Data items
BEGIN
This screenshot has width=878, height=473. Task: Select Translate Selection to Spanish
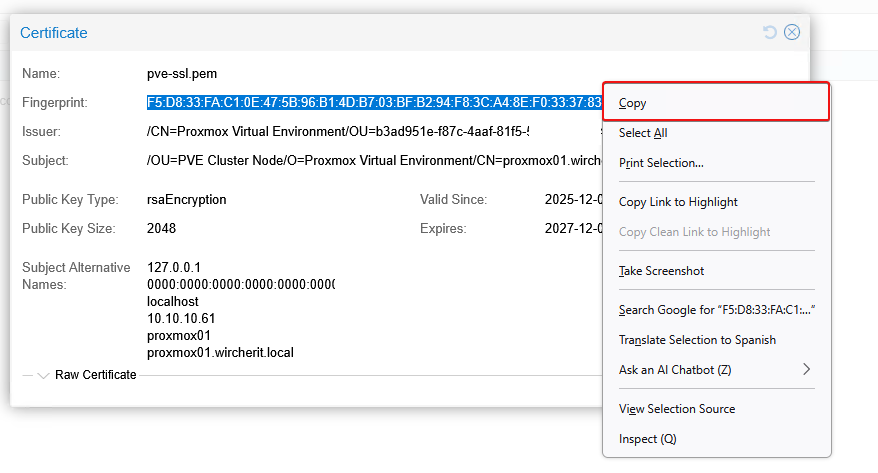[x=697, y=340]
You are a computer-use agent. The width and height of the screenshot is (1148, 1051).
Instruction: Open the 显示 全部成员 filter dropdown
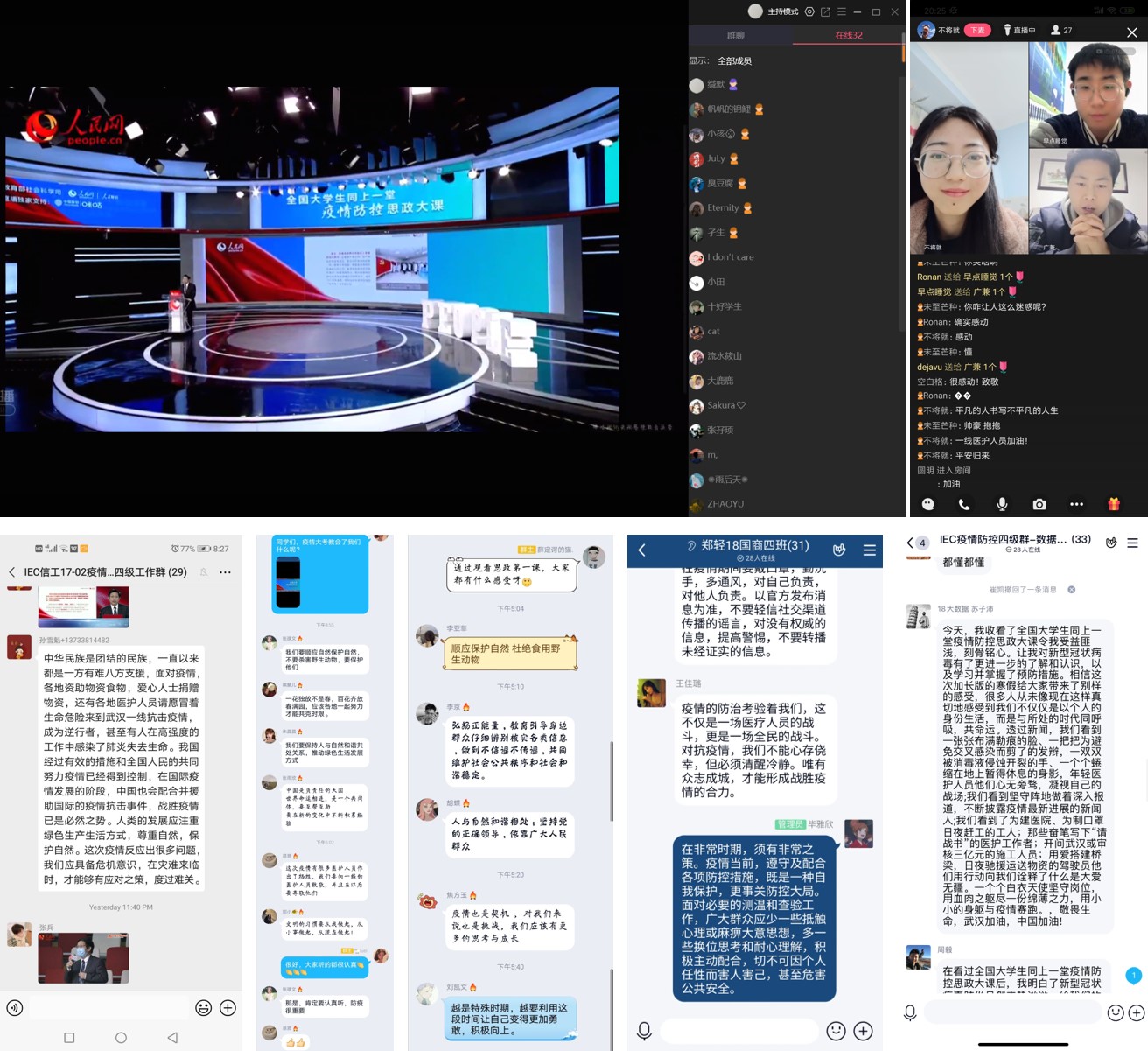(x=733, y=60)
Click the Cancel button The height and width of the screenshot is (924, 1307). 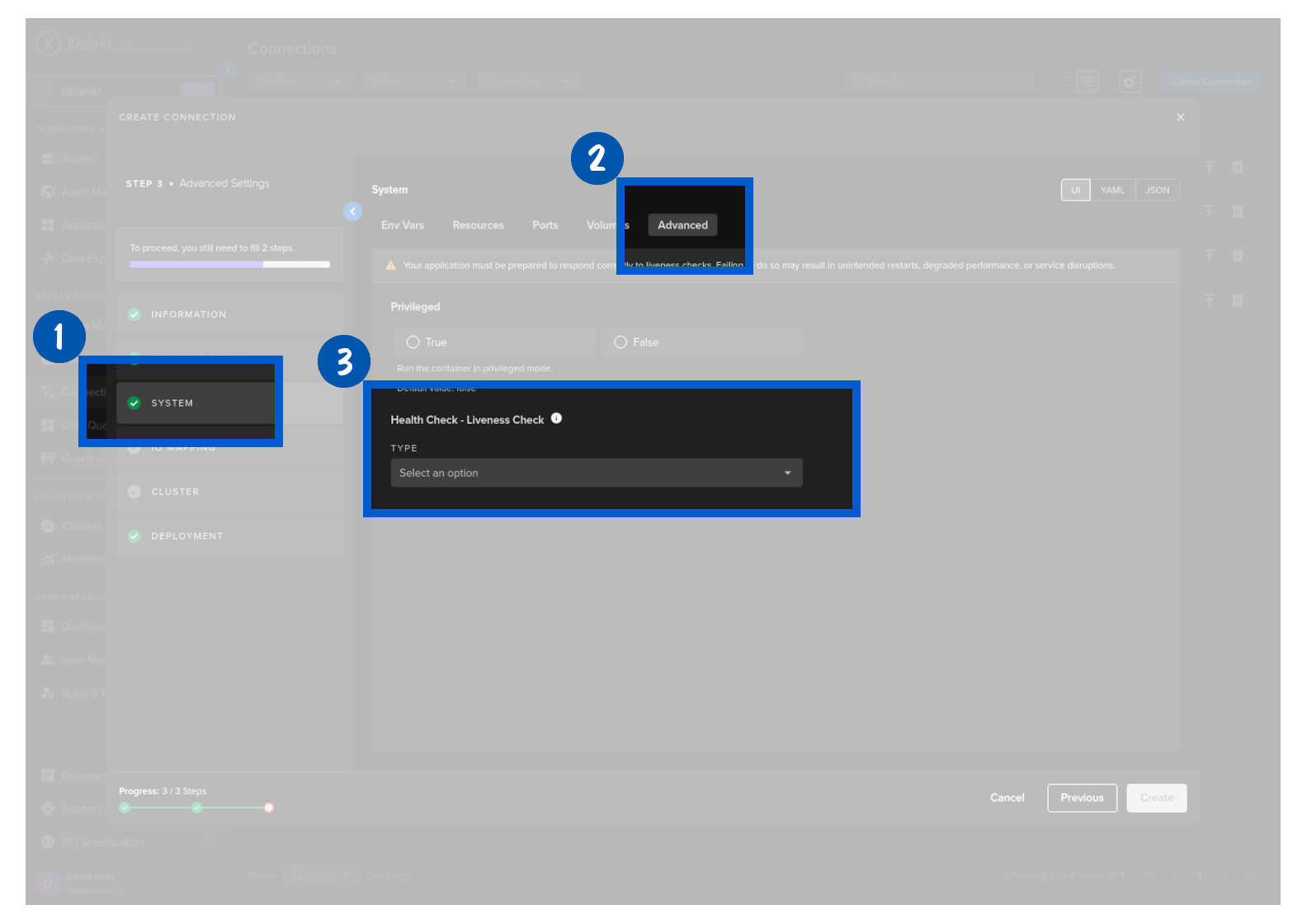pyautogui.click(x=1007, y=798)
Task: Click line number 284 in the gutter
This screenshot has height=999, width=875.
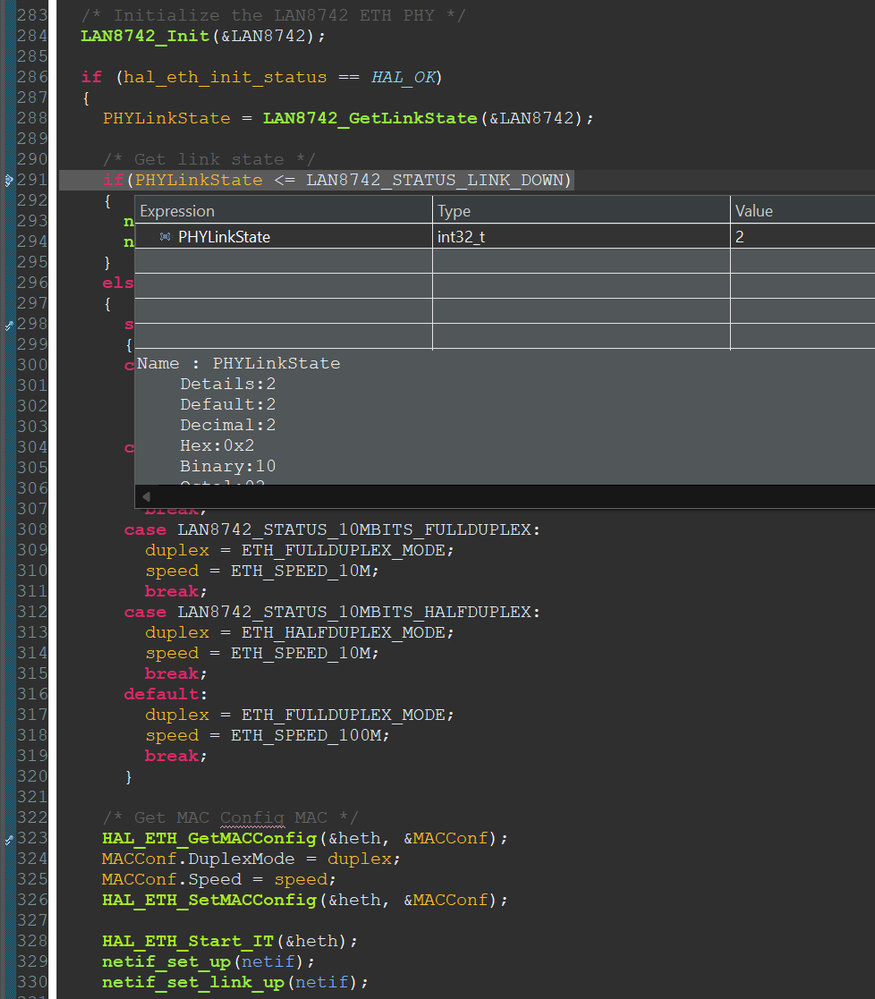Action: click(33, 36)
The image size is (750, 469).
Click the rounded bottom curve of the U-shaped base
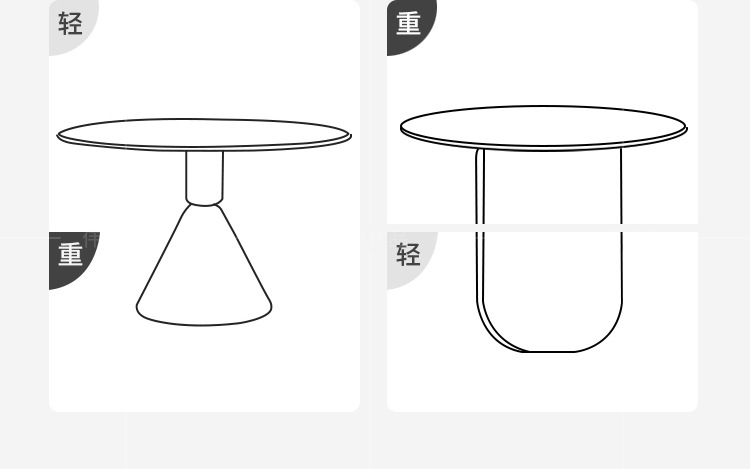(x=550, y=337)
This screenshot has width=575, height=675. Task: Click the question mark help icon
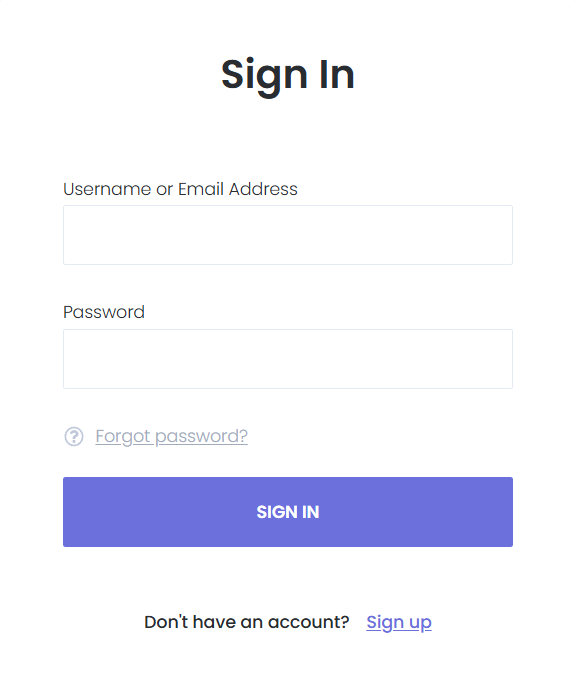pyautogui.click(x=74, y=437)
END
Give back word for word the lines from the one containing "Click the rounded" through the final line of the data above. Pictures are to be left out.

Click the rounded bottom curve of the U-shaped base
(x=550, y=337)
This screenshot has width=575, height=675. Task: Click the question mark help icon
pyautogui.click(x=74, y=437)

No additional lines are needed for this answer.